Source data>
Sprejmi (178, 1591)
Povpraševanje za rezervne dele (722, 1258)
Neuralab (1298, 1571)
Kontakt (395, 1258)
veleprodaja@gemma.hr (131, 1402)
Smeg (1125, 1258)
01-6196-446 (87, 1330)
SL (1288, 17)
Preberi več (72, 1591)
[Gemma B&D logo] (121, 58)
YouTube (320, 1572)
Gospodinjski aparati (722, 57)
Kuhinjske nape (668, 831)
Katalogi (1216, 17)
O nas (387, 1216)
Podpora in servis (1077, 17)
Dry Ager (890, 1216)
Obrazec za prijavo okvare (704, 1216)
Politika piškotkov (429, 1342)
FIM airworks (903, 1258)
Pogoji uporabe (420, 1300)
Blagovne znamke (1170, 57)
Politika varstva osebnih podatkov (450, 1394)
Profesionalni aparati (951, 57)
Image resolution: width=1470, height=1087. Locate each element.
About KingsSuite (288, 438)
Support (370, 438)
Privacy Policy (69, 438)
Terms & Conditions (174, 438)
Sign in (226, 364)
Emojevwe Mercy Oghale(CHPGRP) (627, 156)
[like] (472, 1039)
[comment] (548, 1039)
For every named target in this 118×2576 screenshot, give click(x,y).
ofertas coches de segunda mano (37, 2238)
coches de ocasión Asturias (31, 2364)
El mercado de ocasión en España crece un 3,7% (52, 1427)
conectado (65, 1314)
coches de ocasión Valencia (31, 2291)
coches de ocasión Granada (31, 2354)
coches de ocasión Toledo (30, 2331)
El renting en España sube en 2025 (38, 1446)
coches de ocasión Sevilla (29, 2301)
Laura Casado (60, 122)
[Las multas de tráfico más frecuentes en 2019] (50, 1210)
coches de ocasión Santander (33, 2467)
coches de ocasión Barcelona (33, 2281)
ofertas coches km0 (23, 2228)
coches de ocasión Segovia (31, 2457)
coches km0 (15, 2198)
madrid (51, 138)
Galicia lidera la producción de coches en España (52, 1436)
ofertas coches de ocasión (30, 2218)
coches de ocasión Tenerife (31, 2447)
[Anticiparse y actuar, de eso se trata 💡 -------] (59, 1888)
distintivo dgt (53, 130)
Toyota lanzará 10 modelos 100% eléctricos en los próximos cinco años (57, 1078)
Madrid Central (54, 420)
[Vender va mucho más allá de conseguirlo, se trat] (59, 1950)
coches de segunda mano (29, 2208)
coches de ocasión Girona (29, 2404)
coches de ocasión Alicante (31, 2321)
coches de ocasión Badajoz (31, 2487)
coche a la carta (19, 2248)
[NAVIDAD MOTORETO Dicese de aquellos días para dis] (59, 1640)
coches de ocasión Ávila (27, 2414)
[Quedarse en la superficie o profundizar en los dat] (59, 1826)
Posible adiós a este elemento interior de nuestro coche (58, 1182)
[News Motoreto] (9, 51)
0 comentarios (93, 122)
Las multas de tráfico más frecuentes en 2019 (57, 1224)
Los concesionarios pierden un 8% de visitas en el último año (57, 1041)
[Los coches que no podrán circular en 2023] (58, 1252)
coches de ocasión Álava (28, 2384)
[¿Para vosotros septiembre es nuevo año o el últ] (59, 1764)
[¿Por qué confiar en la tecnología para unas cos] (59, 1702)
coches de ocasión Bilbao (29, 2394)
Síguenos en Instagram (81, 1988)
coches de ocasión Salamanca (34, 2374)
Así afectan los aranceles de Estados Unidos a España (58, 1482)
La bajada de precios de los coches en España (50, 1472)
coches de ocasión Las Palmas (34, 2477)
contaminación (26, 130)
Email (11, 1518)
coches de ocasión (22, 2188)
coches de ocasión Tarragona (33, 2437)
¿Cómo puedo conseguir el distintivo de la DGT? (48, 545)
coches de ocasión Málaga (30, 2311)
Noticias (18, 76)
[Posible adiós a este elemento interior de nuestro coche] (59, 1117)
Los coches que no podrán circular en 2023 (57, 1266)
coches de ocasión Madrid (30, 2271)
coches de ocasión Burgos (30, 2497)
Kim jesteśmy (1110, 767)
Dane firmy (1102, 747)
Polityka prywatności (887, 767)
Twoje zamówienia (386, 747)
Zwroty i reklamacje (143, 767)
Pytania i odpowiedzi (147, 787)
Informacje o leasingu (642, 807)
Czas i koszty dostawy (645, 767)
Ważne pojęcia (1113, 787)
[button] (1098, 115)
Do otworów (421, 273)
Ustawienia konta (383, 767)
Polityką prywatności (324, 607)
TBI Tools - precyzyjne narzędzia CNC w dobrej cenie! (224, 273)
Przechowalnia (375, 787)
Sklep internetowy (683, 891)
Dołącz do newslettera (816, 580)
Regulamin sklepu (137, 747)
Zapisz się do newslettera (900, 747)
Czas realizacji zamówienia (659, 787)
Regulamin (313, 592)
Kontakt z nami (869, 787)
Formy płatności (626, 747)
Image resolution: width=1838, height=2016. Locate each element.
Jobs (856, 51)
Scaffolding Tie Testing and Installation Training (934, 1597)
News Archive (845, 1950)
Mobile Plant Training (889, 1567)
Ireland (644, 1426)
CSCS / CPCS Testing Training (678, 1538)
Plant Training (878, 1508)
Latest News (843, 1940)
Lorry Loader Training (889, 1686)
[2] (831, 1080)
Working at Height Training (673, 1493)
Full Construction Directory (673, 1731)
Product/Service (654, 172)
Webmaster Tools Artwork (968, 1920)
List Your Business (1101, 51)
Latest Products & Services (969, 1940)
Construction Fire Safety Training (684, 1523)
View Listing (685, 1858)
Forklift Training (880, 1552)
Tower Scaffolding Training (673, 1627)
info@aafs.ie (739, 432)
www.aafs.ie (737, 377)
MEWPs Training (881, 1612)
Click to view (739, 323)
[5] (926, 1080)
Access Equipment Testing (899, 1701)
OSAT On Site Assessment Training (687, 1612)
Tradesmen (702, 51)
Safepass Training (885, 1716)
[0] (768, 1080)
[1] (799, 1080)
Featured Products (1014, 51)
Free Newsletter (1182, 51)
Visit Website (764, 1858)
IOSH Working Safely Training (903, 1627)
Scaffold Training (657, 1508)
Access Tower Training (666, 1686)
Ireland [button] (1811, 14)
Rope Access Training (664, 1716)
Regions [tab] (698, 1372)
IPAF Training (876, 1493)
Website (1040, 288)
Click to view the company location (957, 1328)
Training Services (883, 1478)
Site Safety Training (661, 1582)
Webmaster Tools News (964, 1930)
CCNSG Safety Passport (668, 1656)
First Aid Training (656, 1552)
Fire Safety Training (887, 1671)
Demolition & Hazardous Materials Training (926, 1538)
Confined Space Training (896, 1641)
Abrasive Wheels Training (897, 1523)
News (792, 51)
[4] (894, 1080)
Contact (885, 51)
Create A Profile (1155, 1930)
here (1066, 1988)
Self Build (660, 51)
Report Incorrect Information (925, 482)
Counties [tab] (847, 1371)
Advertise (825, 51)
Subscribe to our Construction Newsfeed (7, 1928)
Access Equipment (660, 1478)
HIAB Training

Task directions>
An exact copy of every entry above is the expected answer.

Written solution>
Sprejmi (178, 1591)
Povpraševanje za rezervne dele (722, 1258)
Neuralab (1298, 1571)
Kontakt (395, 1258)
veleprodaja@gemma.hr (131, 1402)
Smeg (1125, 1258)
01-6196-446 (87, 1330)
SL (1288, 17)
Preberi več (72, 1591)
[Gemma B&D logo] (121, 58)
YouTube (320, 1572)
Gospodinjski aparati (722, 57)
Kuhinjske nape (668, 831)
Katalogi (1216, 17)
O nas (387, 1216)
Podpora in servis (1077, 17)
Dry Ager (890, 1216)
Obrazec za prijavo okvare (704, 1216)
Politika piškotkov (429, 1342)
FIM airworks (903, 1258)
Pogoji uporabe (420, 1300)
Blagovne znamke (1170, 57)
Politika varstva osebnih podatkov (450, 1394)
Profesionalni aparati (951, 57)
Image resolution: width=1470, height=1087. Locate each element.
About KingsSuite (288, 438)
Support (370, 438)
Privacy Policy (69, 438)
Terms & Conditions (174, 438)
Sign in (226, 364)
Emojevwe Mercy Oghale(CHPGRP) (627, 156)
[like] (472, 1039)
[comment] (548, 1039)
For every named target in this 118×2576 screenshot, give click(x,y).
ofertas coches de segunda mano (37, 2238)
coches de ocasión Asturias (31, 2364)
El mercado de ocasión en España crece un 3,7% (52, 1427)
conectado (65, 1314)
coches de ocasión Valencia (31, 2291)
coches de ocasión Granada (31, 2354)
coches de ocasión Toledo (30, 2331)
El renting en España sube en 2025 (38, 1446)
coches de ocasión Sevilla (29, 2301)
Laura Casado (60, 122)
[Las multas de tráfico más frecuentes en 2019] (50, 1210)
coches de ocasión Santander (33, 2467)
coches de ocasión Barcelona (33, 2281)
ofertas coches km0 (23, 2228)
coches de ocasión Segovia (31, 2457)
coches km0 (15, 2198)
madrid (51, 138)
Galicia lidera la producción de coches en España (52, 1436)
ofertas coches de ocasión (30, 2218)
coches de ocasión Tenerife (31, 2447)
[Anticiparse y actuar, de eso se trata 💡 -------] (59, 1888)
distintivo dgt (53, 130)
Toyota lanzará 10 modelos 100% eléctricos en los próximos cinco años (57, 1078)
Madrid Central (54, 420)
[Vender va mucho más allá de conseguirlo, se trat] (59, 1950)
coches de segunda mano (29, 2208)
coches de ocasión Girona (29, 2404)
coches de ocasión Alicante (31, 2321)
coches de ocasión Badajoz (31, 2487)
coche a la carta (19, 2248)
[NAVIDAD MOTORETO Dicese de aquellos días para dis] (59, 1640)
coches de ocasión Ávila (27, 2414)
[Quedarse en la superficie o profundizar en los dat] (59, 1826)
Posible adiós a este elemento interior de nuestro coche (58, 1182)
[News Motoreto] (9, 51)
0 comentarios (93, 122)
Las multas de tráfico más frecuentes en 2019 (57, 1224)
Los concesionarios pierden un 8% de visitas en el último año (57, 1041)
[Los coches que no podrán circular en 2023] (58, 1252)
coches de ocasión Álava (28, 2384)
[¿Para vosotros septiembre es nuevo año o el últ] (59, 1764)
[¿Por qué confiar en la tecnología para unas cos] (59, 1702)
coches de ocasión Bilbao (29, 2394)
Síguenos en Instagram (81, 1988)
coches de ocasión Salamanca (34, 2374)
Así afectan los aranceles de Estados Unidos a España (58, 1482)
La bajada de precios de los coches en España (50, 1472)
coches de ocasión Las Palmas (34, 2477)
contaminación (26, 130)
Email (11, 1518)
coches de ocasión (22, 2188)
coches de ocasión Tarragona (33, 2437)
¿Cómo puedo conseguir el distintivo de la DGT? (48, 545)
coches de ocasión Málaga (30, 2311)
Noticias (18, 76)
[Posible adiós a este elemento interior de nuestro coche] (59, 1117)
Los coches que no podrán circular en 2023 (57, 1266)
coches de ocasión Madrid (30, 2271)
coches de ocasión Burgos (30, 2497)
Kim jesteśmy (1110, 767)
Dane firmy (1102, 747)
Polityka prywatności (887, 767)
Twoje zamówienia (386, 747)
Zwroty i reklamacje (143, 767)
Pytania i odpowiedzi (147, 787)
Informacje o leasingu (642, 807)
Czas i koszty dostawy (645, 767)
Ważne pojęcia (1113, 787)
[button] (1098, 115)
Do otworów (421, 273)
Ustawienia konta (383, 767)
Polityką prywatności (324, 607)
TBI Tools - precyzyjne narzędzia CNC w dobrej cenie! (224, 273)
Przechowalnia (375, 787)
Sklep internetowy (683, 891)
Dołącz do newslettera (816, 580)
Regulamin sklepu (137, 747)
Zapisz się do newslettera (900, 747)
Czas realizacji zamówienia (659, 787)
Regulamin (313, 592)
Kontakt z nami (869, 787)
Formy płatności (626, 747)
Image resolution: width=1838, height=2016. Locate each element.
Jobs (856, 51)
Scaffolding Tie Testing and Installation Training (934, 1597)
News Archive (845, 1950)
Mobile Plant Training (889, 1567)
Ireland (644, 1426)
CSCS / CPCS Testing Training (678, 1538)
Plant Training (878, 1508)
Latest News (843, 1940)
Lorry Loader Training (889, 1686)
[2] (831, 1080)
Working at Height Training (673, 1493)
Full Construction Directory (673, 1731)
Product/Service (654, 172)
Webmaster Tools Artwork (968, 1920)
List Your Business (1101, 51)
Latest Products & Services (969, 1940)
Construction Fire Safety Training (684, 1523)
View Listing (685, 1858)
Forklift Training (880, 1552)
Tower Scaffolding Training (673, 1627)
info@aafs.ie (739, 432)
www.aafs.ie (737, 377)
MEWPs Training (881, 1612)
Click to view (739, 323)
[5] (926, 1080)
Access Equipment Testing (899, 1701)
OSAT On Site Assessment Training (687, 1612)
Tradesmen (702, 51)
Safepass Training (885, 1716)
[0] (768, 1080)
[1] (799, 1080)
Featured Products (1014, 51)
Free Newsletter (1182, 51)
Visit Website (764, 1858)
IOSH Working Safely Training (903, 1627)
Scaffold Training (657, 1508)
Access Tower Training (666, 1686)
Ireland [button] (1811, 14)
Rope Access Training (664, 1716)
Regions [tab] (698, 1372)
IPAF Training (876, 1493)
Website (1040, 288)
Click to view the company location (957, 1328)
Training Services (883, 1478)
Site Safety Training (661, 1582)
Webmaster Tools News (964, 1930)
CCNSG Safety Passport (668, 1656)
First Aid Training (656, 1552)
Fire Safety Training (887, 1671)
Demolition & Hazardous Materials Training (926, 1538)
Confined Space Training (896, 1641)
Abrasive Wheels Training (897, 1523)
News (792, 51)
[4] (894, 1080)
Contact (885, 51)
Create A Profile (1155, 1930)
here (1066, 1988)
Self Build (660, 51)
Report Incorrect Information (925, 482)
Counties [tab] (847, 1371)
Advertise (825, 51)
Subscribe to our Construction Newsfeed (7, 1928)
Access Equipment (660, 1478)
HIAB Training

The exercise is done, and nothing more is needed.